The Department of Energy has increased its global oil demand forecast and anticipates a supply deficit for this year. On the other hand, OPEC has maintained strong oil demand and economic growth predictions. However, these projections conflict with the more pessimistic outlook from the International Energy Agency.

U.S. crude oil prices rose over 1% on Wednesday, continuing a rally this week as both OPEC and the Department of Energy project steady demand for the year. The Department of Energy now expects global consumption growth to reach 1.1 million barrels per day, up from the previous estimate of 900,000 bpd. This increase in demand suggests a supply deficit, with world production set to rise by 800,000 bpd in 2024.

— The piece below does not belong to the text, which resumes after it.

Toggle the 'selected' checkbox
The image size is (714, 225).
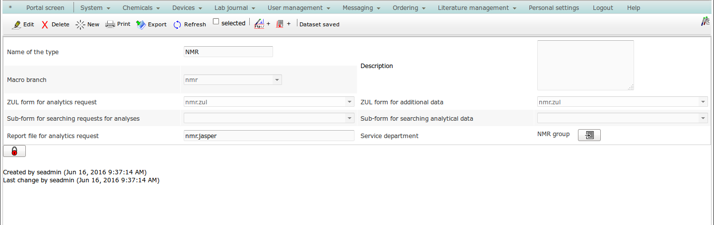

According to Martijn Rats, a commodity strategist at Morgan Stanley, the oil market is likely to tighten in the short term. The investment bank predicts a deficit of 1.2 million bpd in the third quarter, potentially driving Brent prices up to $86 per barrel.

Current energy prices include the West Texas Intermediate July contract at $78.86, up 1.23%, and the Brent August contract at $82.80 per barrel, up 1.06%. RBOB Gasoline for July is priced at $2.43 per gallon, up 1.12%, while Natural Gas for July sits at $3.09 per thousand cubic feet, down 1.34%.

OPEC has maintained its demand growth forecast of 2.2 million bpd based on solid global economic growth of 2.8% for the year. This contrasts with the International Energy Agency’s bearish outlook, which predicts weakening demand and increasing supplies.

Analysts at Citi describe recent price movements as rangebound, with volatility at a decade low. They expect a tight third quarter due to summer fuel demand, but foresee a potential “bear market” later in 2024 and into 2025 as planned OPEC+ production increases could lead to Brent prices falling to $60 per barrel.

Traders are closely monitoring U.S. inflation data, the upcoming Federal Reserve meeting, and the latest U.S. inventory report to inform their decisions in the oil market.